Researchers used AI and MRI scans to decode thoughts - and they were mostly accurate
What if someone could listen to your thoughts? Sure, that's highly improbable, you might say. Sounds very much like fiction. And we could have agreed with you, until yesterday.
Researchers at The University of Texas at Austin have decoded a person's brain activity while they're listening to a story or imagining telling a story into a stream of text, thanks to artificial intelligence and MRI scans.
The system does not translate or decode word-by-word but rather provides a gist of the imagination.
The study, published in the journal Nature Neuroscience, might significantly help people who are mentally conscious but unable to speak, such as those affected by strokes.
The subject does not require surgical implants
Led by Jerry Tang, a doctoral student in computer science, and Alex Huth, an assistant professor of neuroscience and computer science at UT Austin, the work relies to an extent on a transformer model similar to the ones that power Open AI’s ChatGPT and Google’s Bard, the release said.
The technology also does not require the person to have surgical implants, unlike other language decoding systems. But mind you; it doesn't mean anyone can read thoughts involuntarily; the subject has to be actively cooperating with the scientist.
"For a noninvasive method, this is a real leap forward compared to what’s been done before, which is typically single words or short sentences," Huth said in a statement. "We’re getting the model to decode continuous language for extended periods of time with complicated ideas."
How does this work?
Subjects were asked to listen to hours of podcasts in a functional MRI scanner. Listening to these podcasts triggered brain activity, which was then decoded by the machine, thereby generating text.
As aforementioned, the decoder produces text that matches the intended meanings of the original words, not the actual text itself. For example, if a participant listening to a speaker said, "I don’t have my driver’s license yet", the machine decoded it as "She has not even started to learn to drive yet."
The subjects were also asked to watch four short, silent videos while in the scanner. Using their brain activity, the semantic decoder described certain events from the videos.

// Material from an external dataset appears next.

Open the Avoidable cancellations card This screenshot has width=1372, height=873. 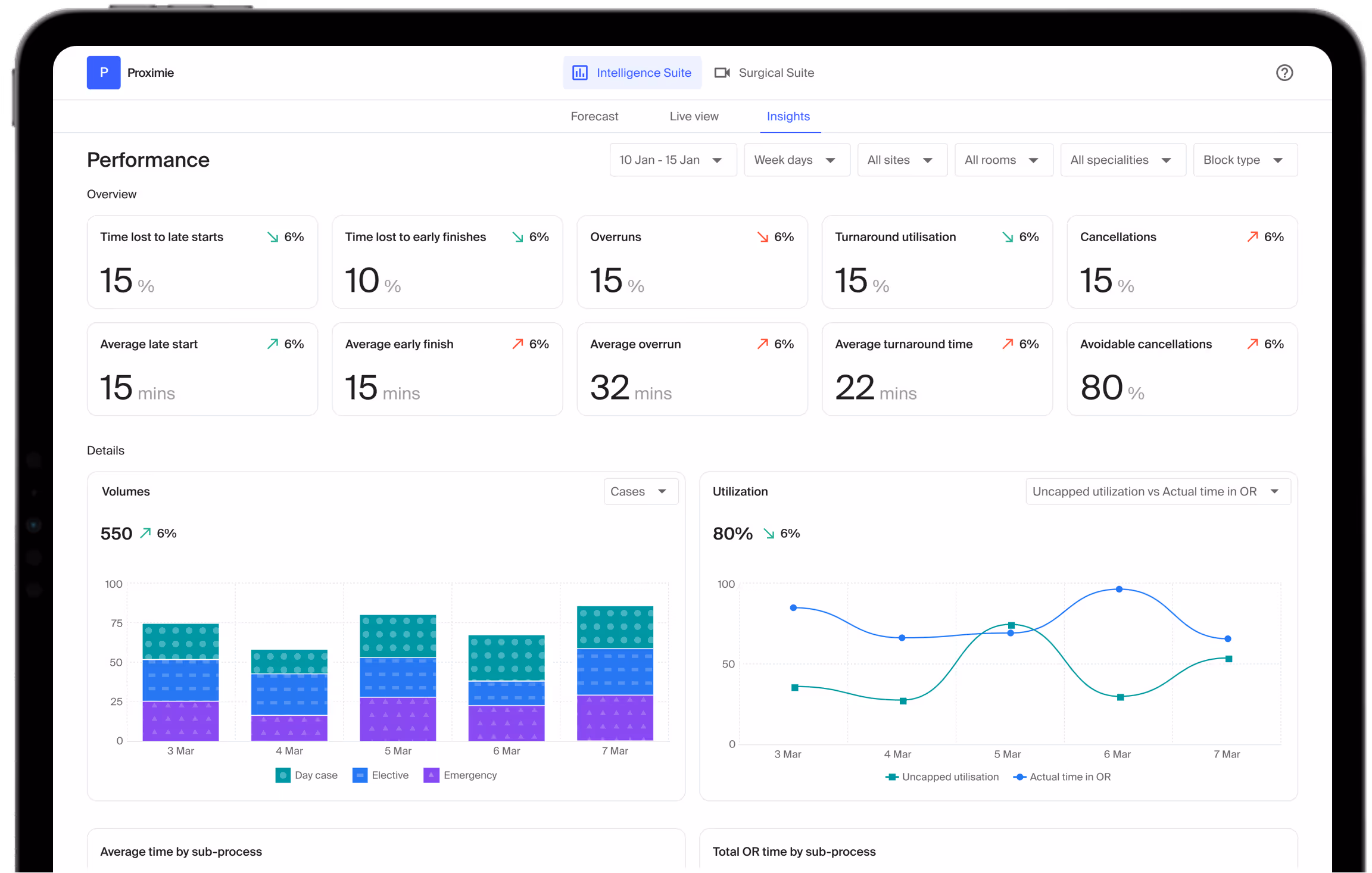click(x=1181, y=369)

How practical is this system?
Currently, it relies on an fMRI machine so that it can be used only within the limits of a lab. According to the researchers, this work could be transferred to others, such as more portable brain-imaging systems, such as functional near-infrared spectroscopy (fNIRS).
"fNIRS measures where there’s more or less blood flow in the brain at different points in time, which, it turns out, is exactly the same kind of signal that fMRI is measuring," Huth said. "So, our exact kind of approach should translate to fNIRS," although, he noted, the resolution with fNIRS would be lower.
But they are aware that bad actors could misuse the tech.
"We take very seriously the concerns that it could be used for bad purposes and have worked to avoid that," Tang said. "We want to make sure people only use these types of technologies when they want to and that it helps them."
Study Abstract:
A brain–computer interface that decodes continuous language from non-invasive recordings would have many scientific and practical applications. Currently, however, non-invasive language decoders can only identify stimuli from among a small set of words or phrases. Here we introduce a non-invasive decoder that reconstructs continuous language from cortical semantic representations recorded using functional magnetic resonance imaging (fMRI). Given novel brain recordings, this decoder generates intelligible word sequences that recover the meaning of perceived speech, imagined speech and even silent videos, demonstrating that a single decoder can be applied to a range of tasks. We tested the decoder across cortex and found that continuous language can be separately decoded from multiple regions. As brain–computer interfaces should respect mental privacy, we tested whether successful decoding requires subject cooperation and found that subject cooperation is required both to train and to apply the decoder. Our findings demonstrate the viability of non-invasive language brain–computer interfaces.